This is why we as artists need endless hours to stare at the trees, the hummingbirds, and be inspired. That's what I need at least. It's just so unfortunate that we live in a culture that doesn't seem to understand that about musicians. I love it when people go “well can't you just write something in the morning between like nine and ten?” I'm like, what? I'm trying to come down from making lunchboxes and all stressed out. You can't be forced and we unfortunately live in a society that just doesn't understand, or they just think it's a waste of time or money. They don't understand how people need to create and how it could take me eight hours just to come up with one idea of inspiration, but that's what I need.
Nat: So tell us more about this specific music that you're going to be playing in November.
Yaeko: Okay, so I think that you will be getting a combination of some of my compositions that I have written. I'm also adding vocals for the first time, which I’ve never done with Michael and Grant before, and mandolin playing, which is a new thing for me. And a couple of my interpretations with the mandolin and the violin other songs. I won’t tell you the names right now!
And I'm going to rap as well. No, I'm just joking. I don't think I should try that. I have never really rapped before so I don't know how good it would be. Maybe that's the next concert, all rapping, all spoken word. Yes.
Nat: Other than your music do you have things that you've been listening to lately, that you love, that might just like blow my mind that I haven't heard before?
Yaeko: Oh man, oh gosh, wow, you're asking me this. Lately, I've been listening to a lot of Beyonce with Naava, I'm not joking, because she really likes her, and so that's the truth.
But what am I listening to at home - this is not going to blow your mind - I stepped away from listening to classical music for so long.I kind of had an aversion to it for a long time just because of the my years of doing it. And I've been coming back to listening to Mozart, and I told you I've been recently putting on the Kreisler again, listening to the old violinists like David Oistrakh, Heifetz, Menuhin, listening to the old recordings.

# Problems to work on:
#1 Print the passage of the interview with Yaeko from "This is why" to "what I need.", word for word.
#2 In the interview with Yaeko, which musicians does she name as ones she has been listening to lately?
#3 Resume the interview with Yaeko, picking up after its final sentence.
The material after this point has no connection to the interview with Yaeko.

# Data provided:
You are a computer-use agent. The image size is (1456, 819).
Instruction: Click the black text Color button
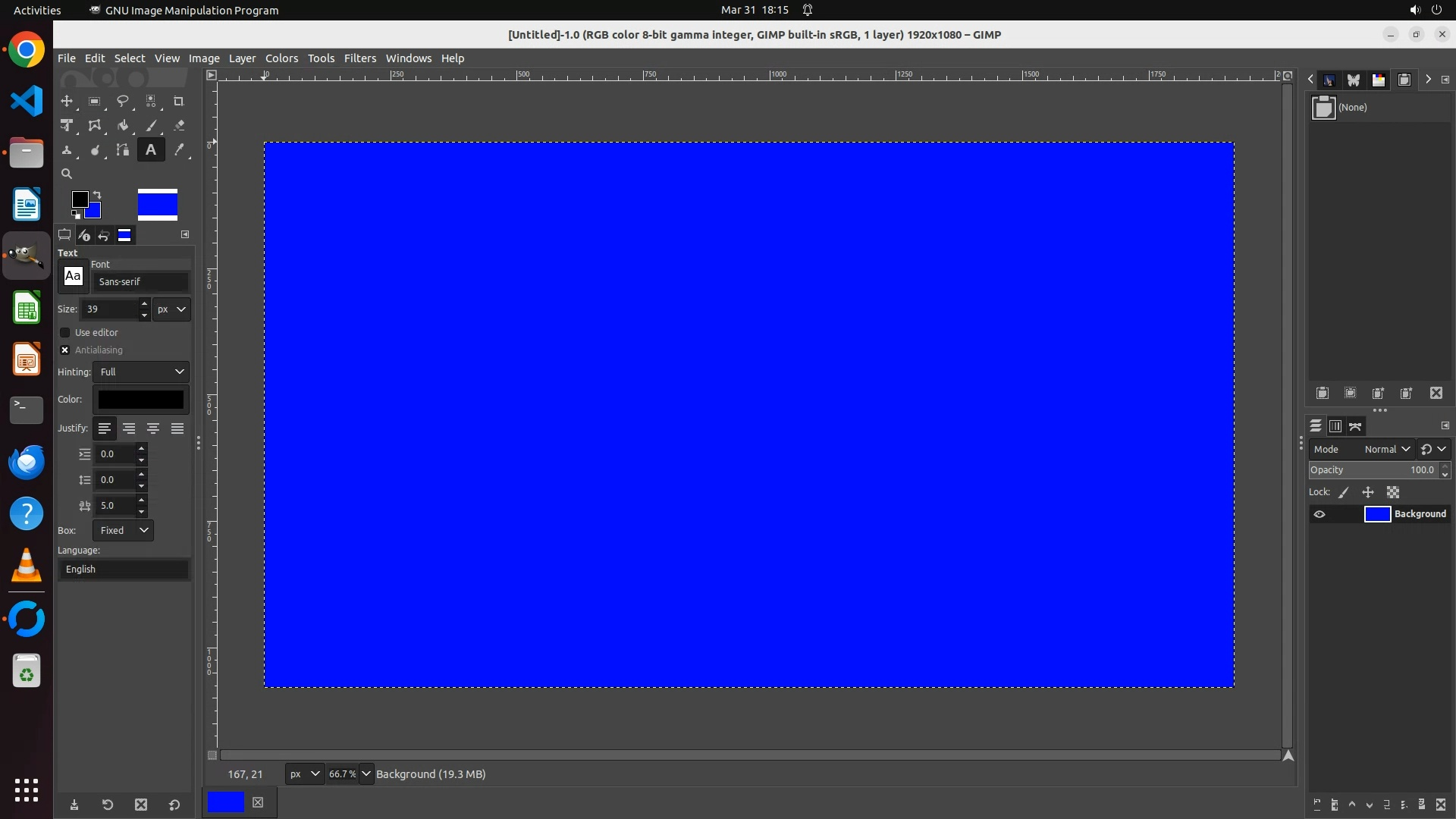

# Task answers:
#1
This is why we as artists need endless hours to stare at the trees, the hummingbirds, and be inspired. That's what I need at least. It's just so unfortunate that we live in a culture that doesn't seem to understand that about musicians. I love it when people go “well can't you just write something in the morning between like nine and ten?” I'm like, what? I'm trying to come down from making lunchboxes and all stressed out. You can't be forced and we unfortunately live in a society that just doesn't understand, or they just think it's a waste of time or money. They don't understand how people need to create and how it could take me eight hours just to come up with one idea of inspiration, but that's what I need.

#2
Beyonce
Mozart
Kreisler
David Oistrakh
Heifetz
Menuhin

#3
I started listening to a lot of blues artists, too, because I've been interested in that. And then early jazz because I've been working with Sonny, some of those older tunes like “I Got Rhythm,” “ Ain't Got Rhythm,” Billie Holiday stuff. I mean I have my playlist here, Lightnin’ Hopkins, I'm kind of being all over the place right now, but I'm just being truthful and listening.
I'm going back to early stuff, like early blues. I know people don't consider Django “jazz,” but you know that French early jazz. And then just exploring whatever singers I can listen to. I actually have a singer that I love that no one seems to know. She's one of my favorite songwriters. Her name is Lhasa de Sela, and I'm listening to her a lot.
I'm evolving in a different direction - I don't know where it's gonna go. I’m literally going with wherever I'm interested. I'm going with it and I'm not trying to stay limited or in a container of any kind of style or genre.
And I don't know if this helps, too, but to kind of give a bigger picture, I've read tarot cards - I actually really do do. I love astrology now, I've really gotten into that and studying about it on my own. So that’s a part of me, too. I’ve got to go with the flow of everything.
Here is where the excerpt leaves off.